Canaan lay right in the centre of the region where writing was first developed, at the time when these thing should have happen, China and Greece was quite backward compared to the Middle East. The Indus Civilisation the only culture at the same "tech level" was collapsing thanks to barbarian invasion and left no literature behind, while a millenium later China saw the destruction of most of their literary tradition (which is why Confucius saw such popularity, because his writings was one of the few which survived). So honestly not only are this a counter productive argument, it's also quite stupid as the oral and written stories and myths which became the Bible are among oldest if not the oldest retold stories in the world.
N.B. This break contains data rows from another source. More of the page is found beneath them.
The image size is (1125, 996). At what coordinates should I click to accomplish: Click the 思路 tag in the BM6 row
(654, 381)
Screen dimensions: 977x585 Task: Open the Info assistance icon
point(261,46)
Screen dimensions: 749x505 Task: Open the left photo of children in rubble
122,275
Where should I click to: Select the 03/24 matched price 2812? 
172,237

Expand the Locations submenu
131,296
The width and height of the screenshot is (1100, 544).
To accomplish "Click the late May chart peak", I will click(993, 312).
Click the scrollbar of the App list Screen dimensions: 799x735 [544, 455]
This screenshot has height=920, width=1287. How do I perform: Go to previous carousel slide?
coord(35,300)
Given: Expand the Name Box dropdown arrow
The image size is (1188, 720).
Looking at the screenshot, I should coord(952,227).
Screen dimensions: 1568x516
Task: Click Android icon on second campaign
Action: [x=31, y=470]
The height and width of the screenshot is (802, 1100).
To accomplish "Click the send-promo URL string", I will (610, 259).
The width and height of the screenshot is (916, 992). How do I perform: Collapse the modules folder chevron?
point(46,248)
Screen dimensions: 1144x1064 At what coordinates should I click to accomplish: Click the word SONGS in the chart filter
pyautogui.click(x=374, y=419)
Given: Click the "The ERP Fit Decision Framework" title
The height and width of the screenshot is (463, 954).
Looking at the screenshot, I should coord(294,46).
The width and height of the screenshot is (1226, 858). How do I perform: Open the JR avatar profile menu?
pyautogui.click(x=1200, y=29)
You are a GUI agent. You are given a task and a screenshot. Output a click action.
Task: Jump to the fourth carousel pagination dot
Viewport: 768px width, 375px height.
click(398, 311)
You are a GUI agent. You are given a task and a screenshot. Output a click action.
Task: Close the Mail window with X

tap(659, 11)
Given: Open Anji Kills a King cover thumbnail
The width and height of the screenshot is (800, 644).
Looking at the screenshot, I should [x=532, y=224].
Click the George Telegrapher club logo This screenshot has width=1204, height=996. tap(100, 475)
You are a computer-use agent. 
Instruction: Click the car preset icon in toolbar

Yes we have older myths, but those are ones found from ruins, not some told and retold for the last 3 milleniums.

I'm afraid I have to disagree with some of this.  It's certainly the case, as far as I know, that writing, strong forms of political organization and sophisticated religious institutions seem to have existed in the "middle-east," and then Egypt, before they arose around the Indus Valley and China.  Biblical mythology inherited lots of things from this long-standing cultural background, surely.  But the Indus Valley civilization seems not to have been wiped out by military invasions but instead by devastating recurrent floods of the major rivers where its cities lay.  And we do have lots of little ornaments with writing on them from Harappa and Mohenjo-daro and environs, but we haven't yet been able to decipher the script, though probably none of it amounts to literature.  And the Zhou Dynasty in ancient China had a very robust and continuous literary tradition which Confucius wanted to preserve, and that even survived and blossomed during the Warring States period after him.  There was some literary suppression under the short-lived Qin Dynasty of the third century BCE, but the extent of it was probably greatly overstated by later Confucian literati.  I think the original point about India and China was that, by the time that the context for the Biblical stories of Abraham and the patriarchs was a historical reality, the second millennia BCE, India and China were the sites of literate and religiously institutionalized civilizations, and that part, I think, is true.